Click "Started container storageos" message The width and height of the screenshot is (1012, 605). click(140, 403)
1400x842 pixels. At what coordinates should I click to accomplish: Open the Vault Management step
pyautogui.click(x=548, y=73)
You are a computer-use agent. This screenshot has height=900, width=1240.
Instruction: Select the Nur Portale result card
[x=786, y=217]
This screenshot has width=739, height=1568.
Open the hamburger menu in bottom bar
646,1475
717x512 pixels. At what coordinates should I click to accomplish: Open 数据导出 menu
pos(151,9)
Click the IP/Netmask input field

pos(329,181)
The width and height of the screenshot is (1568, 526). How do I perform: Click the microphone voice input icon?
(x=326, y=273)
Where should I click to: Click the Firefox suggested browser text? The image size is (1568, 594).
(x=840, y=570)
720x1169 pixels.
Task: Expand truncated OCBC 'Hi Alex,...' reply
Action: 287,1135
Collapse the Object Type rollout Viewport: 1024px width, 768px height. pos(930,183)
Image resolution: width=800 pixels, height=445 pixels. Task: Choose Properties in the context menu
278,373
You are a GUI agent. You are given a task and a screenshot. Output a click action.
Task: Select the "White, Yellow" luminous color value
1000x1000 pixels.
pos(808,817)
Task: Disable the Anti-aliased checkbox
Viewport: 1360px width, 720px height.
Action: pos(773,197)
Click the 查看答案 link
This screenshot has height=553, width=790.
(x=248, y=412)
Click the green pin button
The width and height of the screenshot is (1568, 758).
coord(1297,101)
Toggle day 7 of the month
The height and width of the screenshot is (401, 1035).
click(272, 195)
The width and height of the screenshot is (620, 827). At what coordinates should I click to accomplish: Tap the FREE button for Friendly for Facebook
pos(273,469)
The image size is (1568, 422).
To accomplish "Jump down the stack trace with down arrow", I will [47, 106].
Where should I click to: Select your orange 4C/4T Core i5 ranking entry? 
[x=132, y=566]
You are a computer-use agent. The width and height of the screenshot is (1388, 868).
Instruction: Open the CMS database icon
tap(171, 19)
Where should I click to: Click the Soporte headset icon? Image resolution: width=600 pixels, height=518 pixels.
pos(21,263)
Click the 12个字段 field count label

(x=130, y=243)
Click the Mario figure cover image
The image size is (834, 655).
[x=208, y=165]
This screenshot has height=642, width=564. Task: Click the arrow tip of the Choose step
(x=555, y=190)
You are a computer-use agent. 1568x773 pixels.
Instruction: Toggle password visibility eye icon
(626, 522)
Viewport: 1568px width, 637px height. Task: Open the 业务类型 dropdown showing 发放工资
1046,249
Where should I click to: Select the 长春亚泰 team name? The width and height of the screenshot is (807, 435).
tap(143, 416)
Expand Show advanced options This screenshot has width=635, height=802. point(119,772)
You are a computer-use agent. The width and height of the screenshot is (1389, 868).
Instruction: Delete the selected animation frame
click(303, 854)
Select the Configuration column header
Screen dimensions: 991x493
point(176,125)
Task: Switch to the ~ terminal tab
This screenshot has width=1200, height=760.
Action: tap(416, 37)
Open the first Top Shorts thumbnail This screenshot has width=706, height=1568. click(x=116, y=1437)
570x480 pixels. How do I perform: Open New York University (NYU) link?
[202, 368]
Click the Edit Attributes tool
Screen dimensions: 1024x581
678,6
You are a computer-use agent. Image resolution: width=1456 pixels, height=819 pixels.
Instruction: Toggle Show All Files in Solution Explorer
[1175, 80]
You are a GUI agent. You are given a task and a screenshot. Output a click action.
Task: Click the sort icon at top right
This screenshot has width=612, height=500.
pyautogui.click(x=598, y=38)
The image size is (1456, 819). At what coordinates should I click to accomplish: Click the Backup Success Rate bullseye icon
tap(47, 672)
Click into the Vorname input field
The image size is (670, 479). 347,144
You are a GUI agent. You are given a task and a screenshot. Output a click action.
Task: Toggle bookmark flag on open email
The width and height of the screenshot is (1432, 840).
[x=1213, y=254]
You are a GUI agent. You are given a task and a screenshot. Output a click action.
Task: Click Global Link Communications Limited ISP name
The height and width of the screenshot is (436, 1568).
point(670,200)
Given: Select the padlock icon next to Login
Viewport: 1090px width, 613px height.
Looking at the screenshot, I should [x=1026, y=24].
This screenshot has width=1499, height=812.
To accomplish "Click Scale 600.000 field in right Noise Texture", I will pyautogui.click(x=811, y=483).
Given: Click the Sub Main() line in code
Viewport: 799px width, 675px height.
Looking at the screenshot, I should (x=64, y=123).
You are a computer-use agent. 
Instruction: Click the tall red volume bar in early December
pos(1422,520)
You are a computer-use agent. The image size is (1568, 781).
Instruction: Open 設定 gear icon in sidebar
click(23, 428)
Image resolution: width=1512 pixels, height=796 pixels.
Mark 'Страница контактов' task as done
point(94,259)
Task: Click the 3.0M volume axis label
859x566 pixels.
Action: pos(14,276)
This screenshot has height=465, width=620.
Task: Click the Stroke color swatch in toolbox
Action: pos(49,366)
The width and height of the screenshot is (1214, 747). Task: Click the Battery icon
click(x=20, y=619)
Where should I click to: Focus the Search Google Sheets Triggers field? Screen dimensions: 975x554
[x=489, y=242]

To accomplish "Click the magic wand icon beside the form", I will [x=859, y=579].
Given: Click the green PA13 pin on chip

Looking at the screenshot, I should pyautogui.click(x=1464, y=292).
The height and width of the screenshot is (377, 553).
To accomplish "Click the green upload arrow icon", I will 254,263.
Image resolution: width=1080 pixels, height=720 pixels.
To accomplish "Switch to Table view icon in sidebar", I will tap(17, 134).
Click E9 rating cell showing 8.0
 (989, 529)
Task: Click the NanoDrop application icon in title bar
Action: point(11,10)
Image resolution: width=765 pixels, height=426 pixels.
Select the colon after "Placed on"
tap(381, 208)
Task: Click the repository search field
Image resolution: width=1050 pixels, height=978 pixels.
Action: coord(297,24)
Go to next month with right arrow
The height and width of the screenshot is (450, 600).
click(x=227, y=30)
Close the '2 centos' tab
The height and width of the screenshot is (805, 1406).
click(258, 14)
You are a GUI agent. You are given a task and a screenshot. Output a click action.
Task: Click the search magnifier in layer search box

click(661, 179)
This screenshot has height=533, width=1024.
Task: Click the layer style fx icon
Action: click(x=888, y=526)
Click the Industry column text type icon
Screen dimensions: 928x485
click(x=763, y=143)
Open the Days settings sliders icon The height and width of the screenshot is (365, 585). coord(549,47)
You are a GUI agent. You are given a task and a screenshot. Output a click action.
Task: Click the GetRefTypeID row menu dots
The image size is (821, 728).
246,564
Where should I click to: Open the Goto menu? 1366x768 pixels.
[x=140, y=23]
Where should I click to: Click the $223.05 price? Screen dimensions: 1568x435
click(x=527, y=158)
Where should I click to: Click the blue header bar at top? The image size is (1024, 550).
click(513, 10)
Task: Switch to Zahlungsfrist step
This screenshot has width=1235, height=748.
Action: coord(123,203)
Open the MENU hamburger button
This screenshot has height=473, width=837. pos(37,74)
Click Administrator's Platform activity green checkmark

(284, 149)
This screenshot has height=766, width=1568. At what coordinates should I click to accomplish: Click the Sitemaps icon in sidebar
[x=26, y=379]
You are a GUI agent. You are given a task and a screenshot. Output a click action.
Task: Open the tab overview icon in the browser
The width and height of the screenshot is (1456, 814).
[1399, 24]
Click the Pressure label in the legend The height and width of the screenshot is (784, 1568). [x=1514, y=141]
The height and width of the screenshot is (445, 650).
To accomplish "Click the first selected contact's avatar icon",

_Given task:_ Give the entries from the line containing "Given: Select the padlock icon next to Login" through the line containing "click(23, 428)" as a JSON list of strings, one string per line and with blank lines omitted.

_Output below:_
[
  "Given: Select the padlock icon next to Login",
  "Viewport: 1090px width, 613px height.",
  "Looking at the screenshot, I should [x=1026, y=24].",
  "This screenshot has width=1499, height=812.",
  "To accomplish \"Click Scale 600.000 field in right Noise Texture\", I will pyautogui.click(x=811, y=483).",
  "Given: Click the Sub Main() line in code",
  "Viewport: 799px width, 675px height.",
  "Looking at the screenshot, I should (x=64, y=123).",
  "You are a computer-use agent. ",
  "Instruction: Click the tall red volume bar in early December",
  "pos(1422,520)",
  "You are a computer-use agent. The image size is (1568, 781).",
  "Instruction: Open 設定 gear icon in sidebar",
  "click(23, 428)"
]